If you have experience with Python or have been reading documentation related to the programming language, you may have come across the term cURL. Using cURL with Python is a method to transfer data through various internet protocols. This article will walk you through what cURL is, the different ways to use cURL with Python, and how to write a script to implement it.
What is cURL?
cURL or Client URL is an open-source command-line tool used to transfer data using different network protocols. cURL programming is used when someone needs to send or receive data through internet protocols. It supports nearly every internet protocol such as DICT, FILE, FTP, FTPS, GOPHER, HTTP, HTTPS, IMAP, IMAPS, LDAP, LDAPS, MQTT, POP3, POP3S, RTMP, RTMPS, RTSP, SCP, SFTP, SMB, SMBS, SMTP, SMTPS, TELNET and TFTP. It can be used on household devices like routers, printers, mobile phones, audio equipment, tablets, and various media players. cURL is powered by libcurl, a free and easy-to-use client-side URL transfer library and works on different platforms and operating systems.
The history of cURL is an interesting one. In the 90s, a man by the name of Daniel Stenberg wanted to develop a simple IRC script that could convert currencies for a chat room he was a part of. Back in 1996, there were not many options to build a foundation for IP data delivery and so, with httpget and some code for HTTP-based transfers, Sterberg developed the precursor to cURL, httpget, in 1996. This was developed into urlget, and by 1998, the name was changed to cURL 3.0 after further development.
Why Use cURL
cURL is a widely used tool for doing anything related to HTTP. There are various reasons as to why someone might want to start using cURL with Python. This section will describe the many use cases as well as why you would be using cURL with Python.
cURL can have its rate limited, is a unique portable choice due to its compatibility with most operating systems, allows for easy testing to endpoints to check their functionality, has great error logging, and is detailed as it shows exact information about what is being sent and received, giving it an advantage when debugging. By integrating Python with cURL, you can automate requests, making the process easier.

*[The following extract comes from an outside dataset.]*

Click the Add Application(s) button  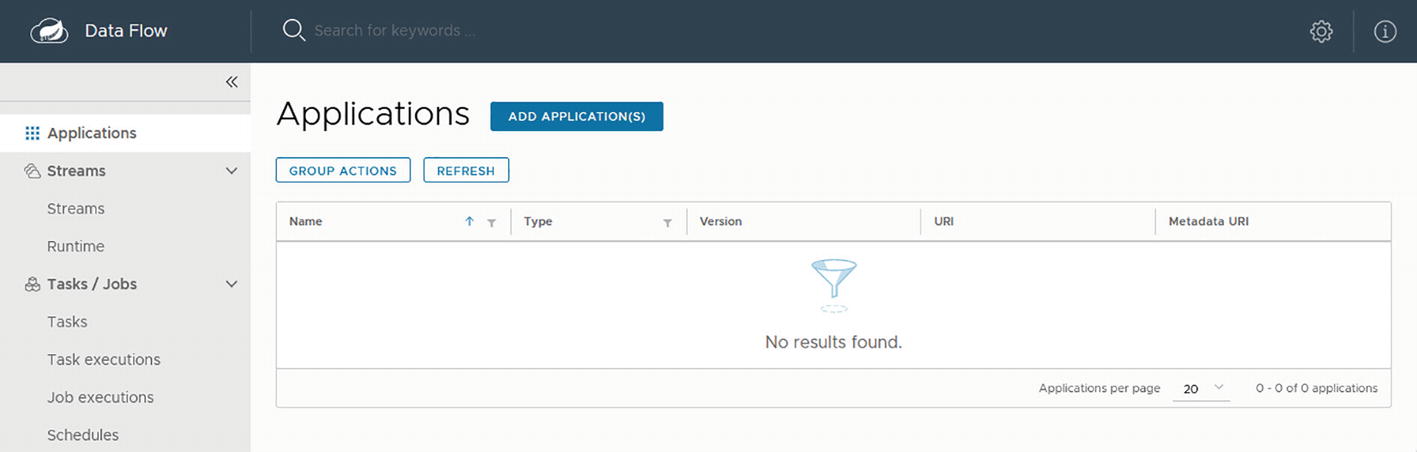coord(576,116)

When web scraping with Python, most people rely on the requests library in combination with BeautifulSoup. For more advanced scraping that only needs low-level control over HTTP requests, using cURL with Python is a better choice. Data from a website can be collected with just a single cURL command that generates and processes HTTP requests, however, it cannot do that repeatedly. By using cURL with Python scripts, you can simulate a navigational path on a website by manipulating request parameters, cookies, and user agents. The navigation can be contingent on scraped content with each new request being made dynamically. What this means is that if you are scraping the comment section of a website and only wish to scrape the author’s profile page, you can create a conditional statement that applies filters to remove any unneeded content.

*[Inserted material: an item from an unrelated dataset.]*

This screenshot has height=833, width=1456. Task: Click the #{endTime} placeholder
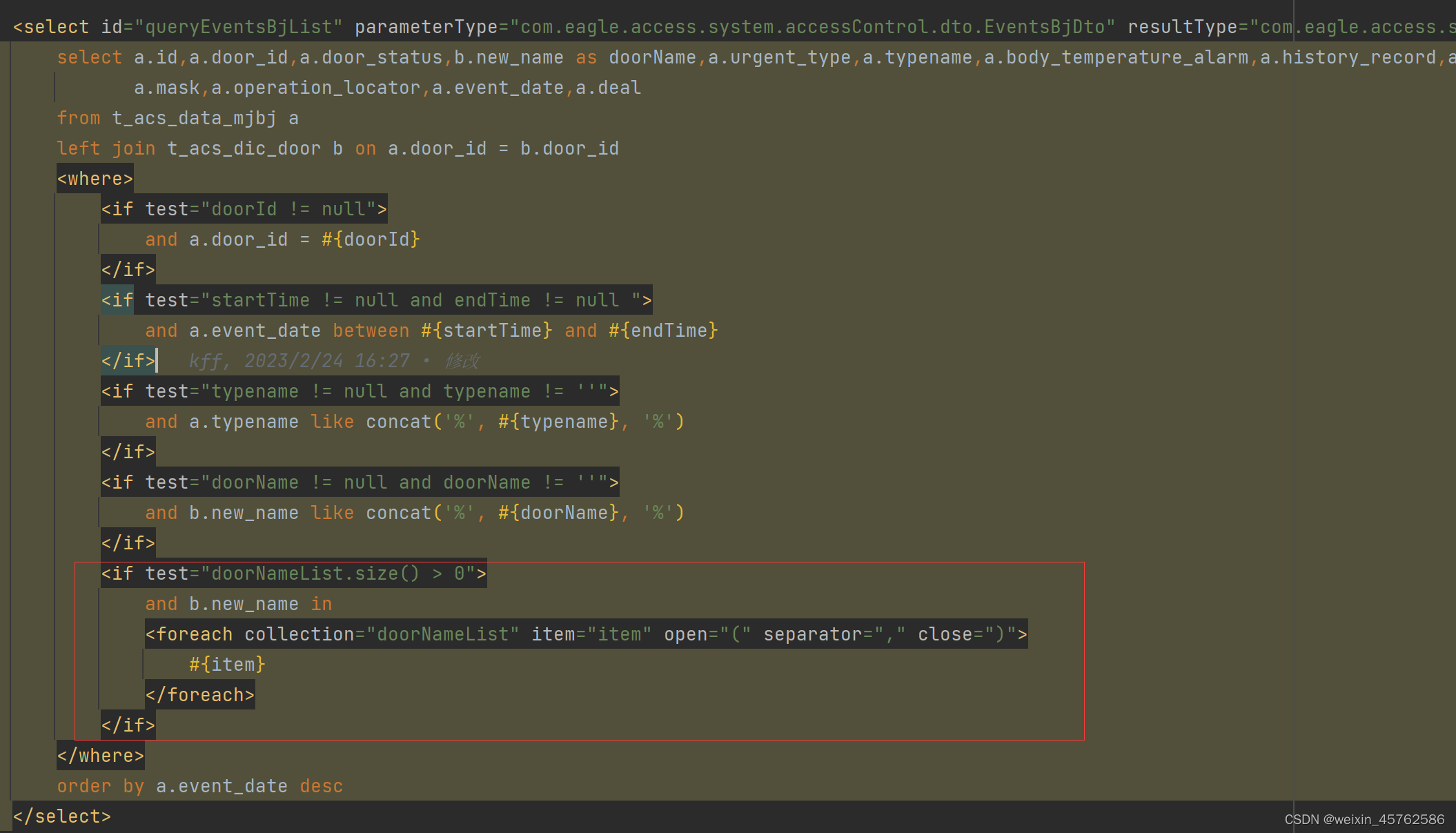pos(663,331)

Using cURL on your own website is very useful when it comes to testing and debugging content. Usually, testing features can be a tiring task as the website needs to be tested regularly with a variety of settings and parameters. Using cURL with Python can make this task easy to set up. As an example, if you are releasing a new checkout flow for your online service that utilizes cookies, relies on the referrer, has minor differences per browser, and packs all steps from the checkout flow into the body of a POST request, manually testing everything would take an enormous amount of time.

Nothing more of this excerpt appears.